Available records =>
++++++++

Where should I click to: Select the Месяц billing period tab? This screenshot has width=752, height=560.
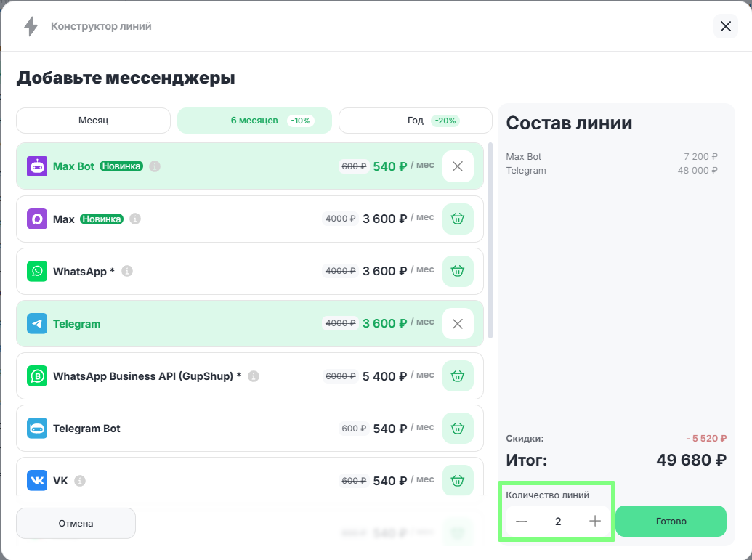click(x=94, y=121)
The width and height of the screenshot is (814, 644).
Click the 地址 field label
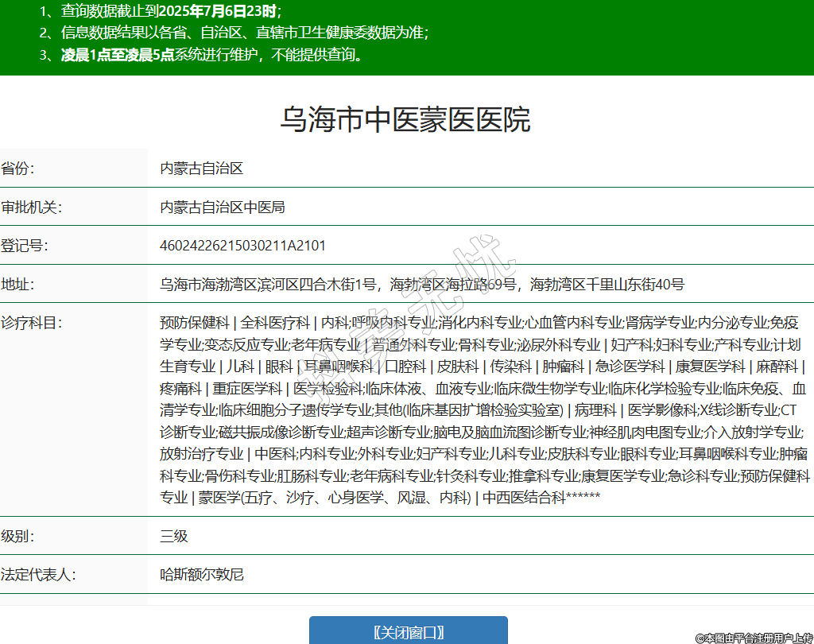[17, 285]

++++++++

Directions =>
The entries above need to be output again in full, exactly, and without pictures.

Expected answer =>
Where should I click to: Select the Месяц billing period tab? This screenshot has width=752, height=560.
click(x=94, y=121)
The width and height of the screenshot is (814, 644).
Click the 地址 field label
[17, 285]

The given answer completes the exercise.